A think tank report has warned that "no viable structures currently exist" to distribute money from such a bank.
The Public Policy Institute for Wales (PPIW) said more work was needed to assess how to fund a development bank, and whether it was viable.
Plaid AM Simon Thomas said commercial bank branches were "expensive to maintain" but an "important resource".
The Welsh Government is launching a Development Bank for Wales, with its headquarters in Wrexham, aimed at making it easier for small firms to borrow money.
Plaid Cymru has said the bank could act as a hub for its proposed network of locally-owned "people's banks", filling the gap left by the closure of commercial branches, particularly in rural areas.
Figures obtained by BBC Wales in 2016 showed that nearly 130 branches had closed over five years across Wales, while more than 30 others have closed or are closing in 2017.
The PPIW recognised that bank branch closures were having a "negative impact" on people and businesses in Wales.
But it added: "Even the most extensive public banking model, opening community banks, would not be able to replace the branches that have been closed in Wales in recent years."
Mr Thomas said it showed the need for action from the Welsh and UK government to save the remaining bank branches.
"It is unacceptable that the bank network is being stripped from rural Wales," he said.

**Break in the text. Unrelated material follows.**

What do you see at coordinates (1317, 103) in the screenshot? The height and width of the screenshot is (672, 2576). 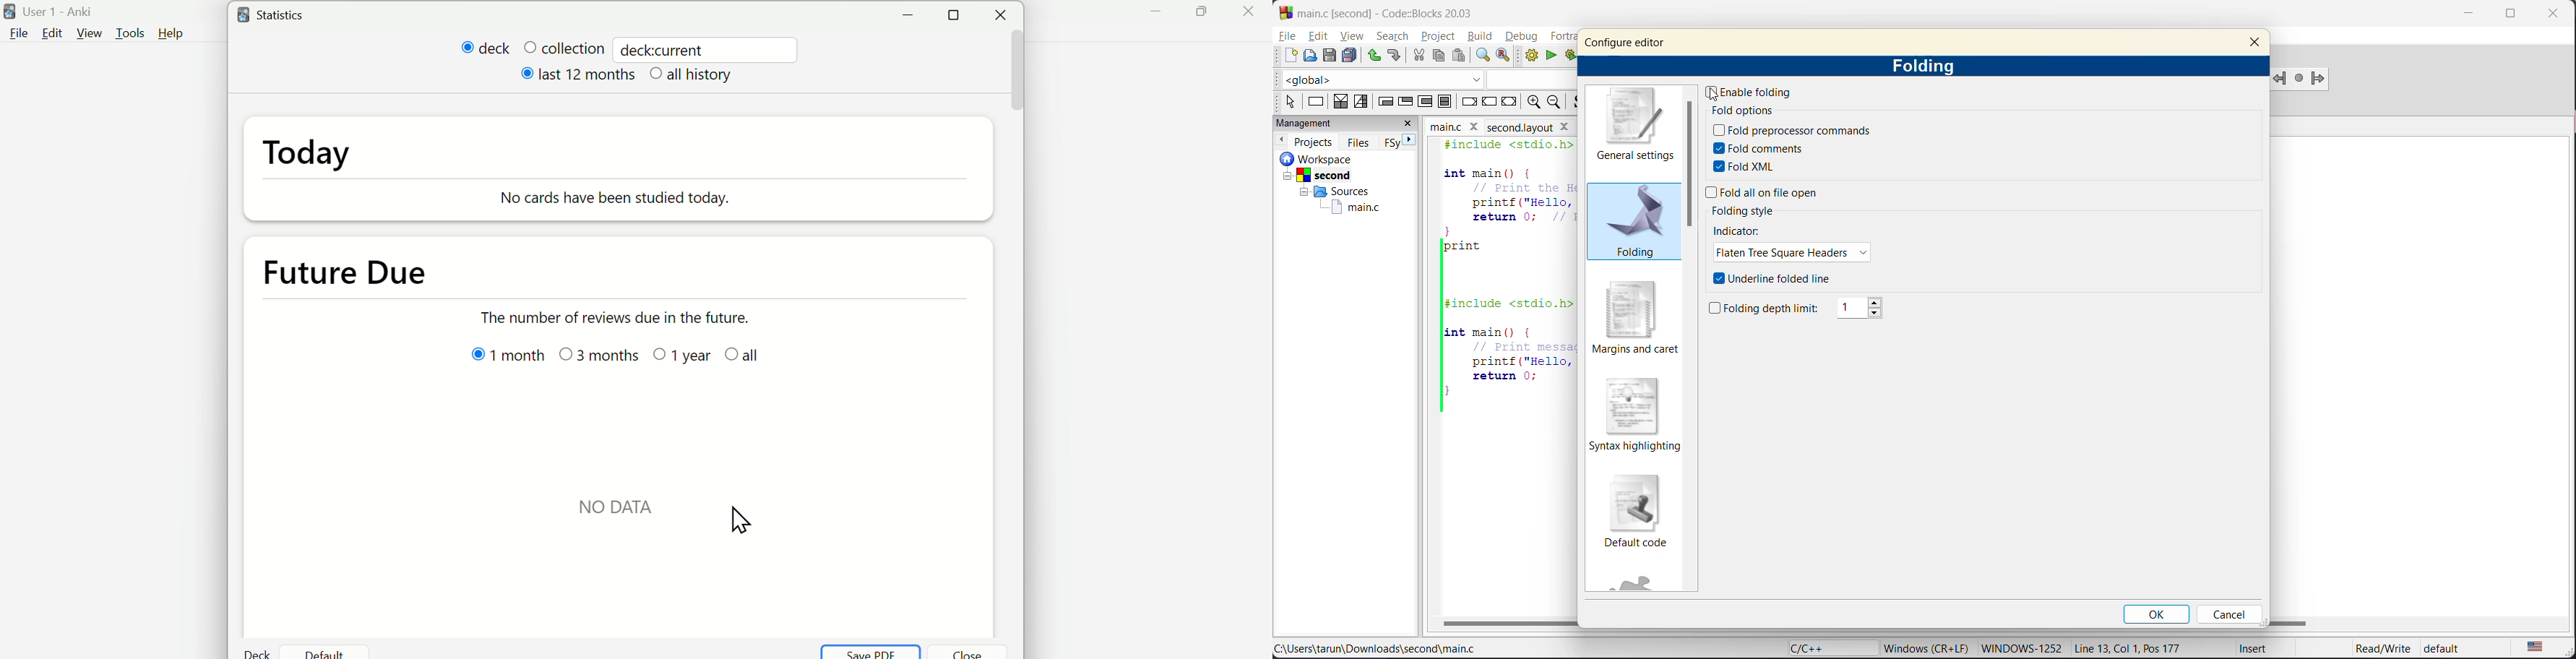 I see `instruction` at bounding box center [1317, 103].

"While bank branches are expensive to maintain and are used by fewer people in the past they are still an important resource."
The Plaid AM pointed to research by the Federation of Small Businesses that firms in rural areas were more badly hit by branch closures than those in urban areas, being more likely to need access to cash.
"The Labour Government in Cardiff Bay should be looking at how other financial institutions like Finance Wales and credit unions have a role to play," he added.
The Welsh Government has been asked to comment.